For sparsity and improvement of the distance from the counterfactual to the factual point, ALIBIC and ML-Explain use L1 and L2 norms to calculate an elastic net loss term. In addition, to improve both the proximity to the factual point and feasibility of changes, ALIBIC and DiCE use distance metrics, such Euclidean distance, with some modifications and/or additional terms, where ALIBIC uses autoencoders trained with factual data and DiCE by using a distance metric that considers each feature variation. Finally, diversity is enhanced in DiCE by a function that considers the distance between each counterfactual explanation generated.

Notwithstanding, these additional optimization terms are also used in algorithms that do not use convex optimization. For example, GrowingSpheres adds terms to control both sparsity (L0 norm) and proximity (L2 norm) of the solution, LORE adds a distance function (L2 norm) to control proximity and uses a genetic algorithm to improve feasibility, MACE adds additional terms to control proximity, sparsity, and diversity in the form of requirements of the satisfiability solver (SS) and uses feature values and ranges (as observed in the dataset) to enhance feasibility, while SEDC improves the feasibility of its results by calculating (and using) the mean of each feature.

Finally, some algorithms allow for including additional custom constraints to control feature changes. The constraints intend to avoid unwanted counterfactuals. One-hot encoding (OHE) is a very common example of a constraint that is included in several algorithms (ALIBIC, DiCE, MACE, SynAS, and LORE). This constraint requires that only one of the dummy variables corresponding to a single nominal variable be assigned the numerical value of one. For example, a blood type categorical feature does not allow for being both O type and A type at the same time. Another common constraint to counterfactual results is the inclusion of weights that penalize changes in specified features ( CADEX, DiCE, MACE, and SynAS), and ranges (ALIBIC, DiCE, MACE, and SynAS) that can constrain features to vary between specific chosen values.

2.2. Datasets

The datasets are chosen from the public and well-known data repository (UCI Machine Learning Repository). Although all datasets are used to generate counterfactuals for all algorithms, some dataset characteristics may lead to a preference of one counterfactual explanation generation algorithm rather than another. For example, a dataset with only categorical features may not lead to good results by an algorithm that assumes all features are continuous. Similarly, a dataset with a large number of rows may give advantage to algorithms that use the data points as evidence to generate counterfactuals. Therefore, datasets of various data types (both categorical, numerical, and mixed variables), application domain, number of features, ratio of feature types, class balance, and kinds of data constraints are selected (see Table 2). Several of these datasets are widely used in counterfactual explanation studies like Adult [46,52,53,54,55,56,57,58], Statlog-German Credit [46,49,50,52], Breast Cancer Wisconsin (BCW) [47,55,56,59,60], and Wine [60,61,62]. Note that the number of datasets included in the papers where these algorithms have been proposed range from 1 to only 4 [46], which further motivates the need for a large-scale benchmarking study.

☆ ☆ ☆ ☆ ☆ ☆ ☆

What this task involves> Edit the counterfactual explanation text, starting with "Finally, some algorithms" and going on through "specific chosen values.", by replacing "unwanted" with "undesired". The listing comes from a separate source, unrelated to the counterfactual explanation text.

Recorded data>
☆ ☆ ☆ ☆ ☆ ☆ ☆

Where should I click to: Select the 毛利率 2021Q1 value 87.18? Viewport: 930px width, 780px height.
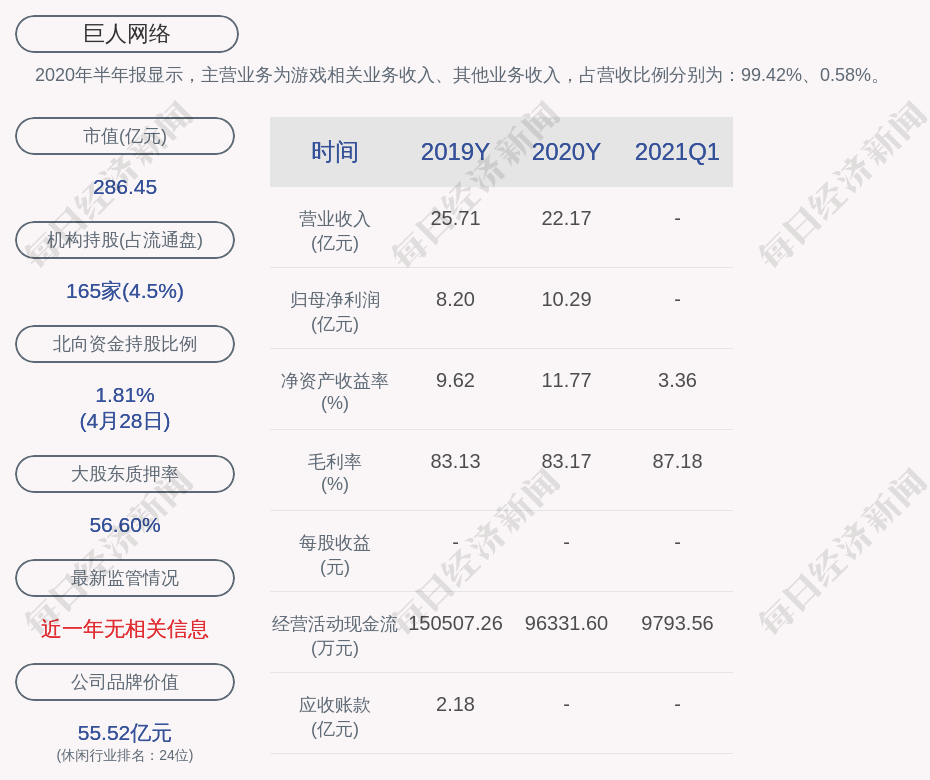(677, 461)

☆ ☆ ☆ ☆ ☆ ☆ ☆

Written reply>
Finally, some algorithms allow for including additional custom constraints to control feature changes. The constraints intend to avoid undesired counterfactuals. One-hot encoding (OHE) is a very common example of a constraint that is included in several algorithms (ALIBIC, DiCE, MACE, SynAS, and LORE). This constraint requires that only one of the dummy variables corresponding to a single nominal variable be assigned the numerical value of one. For example, a blood type categorical feature does not allow for being both O type and A type at the same time. Another common constraint to counterfactual results is the inclusion of weights that penalize changes in specified features ( CADEX, DiCE, MACE, and SynAS), and ranges (ALIBIC, DiCE, MACE, and SynAS) that can constrain features to vary between specific chosen values.